何のことを言っているのかわからない優羽は、顔をゆがませながら陸を見上げた。
「だからぁ、優羽の携帯。ただの電池切れだから充電しなきゃダメなんだけどさぁ、充電器が見当たらないんだよね。」
「じ…ッ?!」
後でいいかと、一人で勝手に話を結論付けた陸に、優羽の意識は鈍痛に泣く。
「携帯の充電が完了するまで、僕と遊ぼ。」
それはもう本当に陸の遊びに近いほど、優羽の身体はもてあそばれる。
跳ねては鳴き続ける身体に限界を感じる頃まで、それは止まらなかった。
─────────…
「それじゃあ、ためしに電話かけてみなよ?」
充電が完了してからしばらくして、優羽はなんとか解放された。
壊れていなくてよかったとホッとしたのも束の間、教えてくれる気があるのかないのか、陸の指はいまだに優羽の体中を撫でまわしている。
「ほら、僕の指に感じてないで、こっちね、こっち。」
まだ誰の登録もされていない携帯の上を陸の指がすべっていく。
あまりの速さに目をまたたかせていた優羽は、突然鳴りだした音楽に小さな悲鳴をあげた。

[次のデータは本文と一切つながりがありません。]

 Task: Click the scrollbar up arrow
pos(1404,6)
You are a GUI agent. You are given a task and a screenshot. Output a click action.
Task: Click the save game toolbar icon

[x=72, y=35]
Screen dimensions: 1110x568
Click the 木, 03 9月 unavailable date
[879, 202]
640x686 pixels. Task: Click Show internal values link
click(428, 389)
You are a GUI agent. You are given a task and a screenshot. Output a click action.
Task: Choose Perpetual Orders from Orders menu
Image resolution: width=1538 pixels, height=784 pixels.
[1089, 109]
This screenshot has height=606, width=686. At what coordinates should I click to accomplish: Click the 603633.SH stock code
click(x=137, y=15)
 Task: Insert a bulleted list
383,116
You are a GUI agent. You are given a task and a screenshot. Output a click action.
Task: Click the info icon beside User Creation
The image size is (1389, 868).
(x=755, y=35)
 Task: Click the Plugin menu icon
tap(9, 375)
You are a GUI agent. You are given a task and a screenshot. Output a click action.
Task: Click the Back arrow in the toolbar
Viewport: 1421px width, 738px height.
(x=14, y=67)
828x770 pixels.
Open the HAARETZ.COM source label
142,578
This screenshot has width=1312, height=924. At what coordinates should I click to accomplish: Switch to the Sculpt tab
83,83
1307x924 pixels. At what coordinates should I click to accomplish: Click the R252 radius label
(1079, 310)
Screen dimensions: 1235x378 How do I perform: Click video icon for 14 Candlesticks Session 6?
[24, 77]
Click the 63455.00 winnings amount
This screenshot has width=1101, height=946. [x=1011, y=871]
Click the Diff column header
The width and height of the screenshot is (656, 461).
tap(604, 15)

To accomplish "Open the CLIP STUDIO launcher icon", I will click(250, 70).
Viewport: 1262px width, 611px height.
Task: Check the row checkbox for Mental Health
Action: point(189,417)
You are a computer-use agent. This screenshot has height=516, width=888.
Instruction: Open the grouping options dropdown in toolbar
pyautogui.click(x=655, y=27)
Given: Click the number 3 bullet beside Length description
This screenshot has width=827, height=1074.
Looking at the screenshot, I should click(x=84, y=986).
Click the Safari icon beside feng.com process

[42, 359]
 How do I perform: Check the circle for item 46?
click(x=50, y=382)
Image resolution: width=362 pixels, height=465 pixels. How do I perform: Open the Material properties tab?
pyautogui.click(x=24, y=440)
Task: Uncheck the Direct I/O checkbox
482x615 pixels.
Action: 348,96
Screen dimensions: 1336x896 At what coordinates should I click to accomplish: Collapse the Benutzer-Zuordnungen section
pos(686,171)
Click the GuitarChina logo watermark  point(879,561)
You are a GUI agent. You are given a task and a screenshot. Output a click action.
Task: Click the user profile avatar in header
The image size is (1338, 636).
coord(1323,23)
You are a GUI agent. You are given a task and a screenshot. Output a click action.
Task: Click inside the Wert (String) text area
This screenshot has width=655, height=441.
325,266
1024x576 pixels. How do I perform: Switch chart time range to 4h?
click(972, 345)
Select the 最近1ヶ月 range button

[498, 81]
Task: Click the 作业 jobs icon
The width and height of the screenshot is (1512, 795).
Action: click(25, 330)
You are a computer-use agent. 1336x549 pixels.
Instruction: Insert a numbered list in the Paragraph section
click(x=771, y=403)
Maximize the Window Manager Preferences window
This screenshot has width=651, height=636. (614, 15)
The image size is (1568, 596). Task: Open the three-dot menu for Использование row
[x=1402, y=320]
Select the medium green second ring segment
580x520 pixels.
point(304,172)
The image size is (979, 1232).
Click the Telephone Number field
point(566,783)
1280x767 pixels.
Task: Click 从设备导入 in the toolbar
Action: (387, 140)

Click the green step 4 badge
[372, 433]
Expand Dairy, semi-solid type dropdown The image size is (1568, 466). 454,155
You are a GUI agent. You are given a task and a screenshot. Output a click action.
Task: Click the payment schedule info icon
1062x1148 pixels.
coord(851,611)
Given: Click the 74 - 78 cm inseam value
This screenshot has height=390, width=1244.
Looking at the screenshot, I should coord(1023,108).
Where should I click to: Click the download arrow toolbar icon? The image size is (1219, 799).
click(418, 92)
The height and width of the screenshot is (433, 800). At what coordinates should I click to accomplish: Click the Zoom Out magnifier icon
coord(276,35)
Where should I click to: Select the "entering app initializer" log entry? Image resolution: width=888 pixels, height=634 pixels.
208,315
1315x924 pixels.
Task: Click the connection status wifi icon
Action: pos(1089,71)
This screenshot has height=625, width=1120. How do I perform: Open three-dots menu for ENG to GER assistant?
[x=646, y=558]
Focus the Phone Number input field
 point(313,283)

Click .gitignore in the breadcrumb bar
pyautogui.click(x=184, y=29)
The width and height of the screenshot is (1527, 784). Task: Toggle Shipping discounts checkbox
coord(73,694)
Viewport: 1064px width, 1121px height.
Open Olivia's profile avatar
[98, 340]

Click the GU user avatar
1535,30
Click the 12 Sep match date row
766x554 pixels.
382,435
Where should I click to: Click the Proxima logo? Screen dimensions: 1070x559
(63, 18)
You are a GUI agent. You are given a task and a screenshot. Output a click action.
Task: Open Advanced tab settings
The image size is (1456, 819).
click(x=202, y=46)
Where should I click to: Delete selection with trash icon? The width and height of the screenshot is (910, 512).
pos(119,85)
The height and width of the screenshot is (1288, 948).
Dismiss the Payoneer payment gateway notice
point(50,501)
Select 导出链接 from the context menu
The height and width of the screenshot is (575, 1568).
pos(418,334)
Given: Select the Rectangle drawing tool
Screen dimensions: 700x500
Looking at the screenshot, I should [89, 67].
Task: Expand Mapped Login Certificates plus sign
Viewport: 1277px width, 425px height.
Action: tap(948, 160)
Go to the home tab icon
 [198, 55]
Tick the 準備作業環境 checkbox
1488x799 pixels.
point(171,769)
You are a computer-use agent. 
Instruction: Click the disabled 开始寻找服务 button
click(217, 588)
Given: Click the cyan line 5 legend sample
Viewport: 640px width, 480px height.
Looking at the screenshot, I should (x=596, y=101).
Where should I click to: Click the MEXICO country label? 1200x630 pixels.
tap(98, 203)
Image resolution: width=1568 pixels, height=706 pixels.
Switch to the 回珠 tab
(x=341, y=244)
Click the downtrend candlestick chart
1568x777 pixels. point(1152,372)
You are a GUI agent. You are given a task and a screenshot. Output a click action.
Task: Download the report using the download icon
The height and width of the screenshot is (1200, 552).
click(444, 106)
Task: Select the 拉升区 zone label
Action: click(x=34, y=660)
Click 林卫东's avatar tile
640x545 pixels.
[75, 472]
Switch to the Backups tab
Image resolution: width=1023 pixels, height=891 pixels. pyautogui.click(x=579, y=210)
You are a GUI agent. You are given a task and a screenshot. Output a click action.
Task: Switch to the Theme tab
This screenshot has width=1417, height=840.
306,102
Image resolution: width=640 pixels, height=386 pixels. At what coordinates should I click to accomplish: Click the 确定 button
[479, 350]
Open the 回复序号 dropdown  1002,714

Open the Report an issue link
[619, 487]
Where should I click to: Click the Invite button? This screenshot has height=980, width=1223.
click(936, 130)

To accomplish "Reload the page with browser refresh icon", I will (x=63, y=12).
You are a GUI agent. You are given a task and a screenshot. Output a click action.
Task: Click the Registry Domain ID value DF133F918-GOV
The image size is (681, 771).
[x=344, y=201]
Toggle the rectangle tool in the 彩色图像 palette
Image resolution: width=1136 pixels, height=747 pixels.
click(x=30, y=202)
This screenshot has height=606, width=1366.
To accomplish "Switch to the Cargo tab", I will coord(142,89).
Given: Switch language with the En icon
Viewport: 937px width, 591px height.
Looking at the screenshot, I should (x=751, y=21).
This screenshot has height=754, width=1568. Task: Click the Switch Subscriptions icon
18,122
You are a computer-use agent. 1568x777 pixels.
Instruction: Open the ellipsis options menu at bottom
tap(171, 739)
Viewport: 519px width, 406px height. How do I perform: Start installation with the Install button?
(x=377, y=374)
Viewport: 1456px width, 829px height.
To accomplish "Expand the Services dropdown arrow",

「あはは。えっとね、これが僕の番号。こうして、こうしたら登録が出来るから。でも、僕ら以外の人に教えちゃ許さないからね。」
渡された液晶には、陸の番号らしきものがうつっていた。
わかった?と顔を覗き込んでくる陸に、優羽はうなずくことしかできない。
せっかく義父からのプレゼントを上手に使いこなせる先生があらわれたのに、陸の指は携帯ではなく優羽の身体に快楽を教えていた。
「ッヒァ?!」
また、百点満点の解答で陸の指が一番いいツボを刺激する。
「あ、そうだ。優羽のカメラで撮ってあげるよ。そのイキ顔。」
「イヤァッ?!」
「大丈夫、大丈夫。可愛いから。あとで、僕にちゃんと頂戴ね。」
携帯を取り返すことも出来ないどころか、登り詰めてくる快楽に優羽は勝てなかった。
絶頂に勝つ術はどうすれば手に入るのかわからないが、体力の若さが底抜けの陸相手に精神を正常に保とうとする方がどうかしているのかもしれない。
「っ…くっ陸…~っ」
やまない愛撫に、呂律までもがうまく回らなくなってくる。
「もぉ…だ…ヤ…らッ!!?」
「写メとったし、僕の番号は登録したし、教えることもうないよね?」
ポイッと携帯を放り投げた陸が、これで心おきなく優羽を抱けると宣言した。
じゃあ、今まではなんだったのかと恨めしそうな瞳で陸を見た優羽は、すがる相手が悪かったことを今更ながらに痛感する。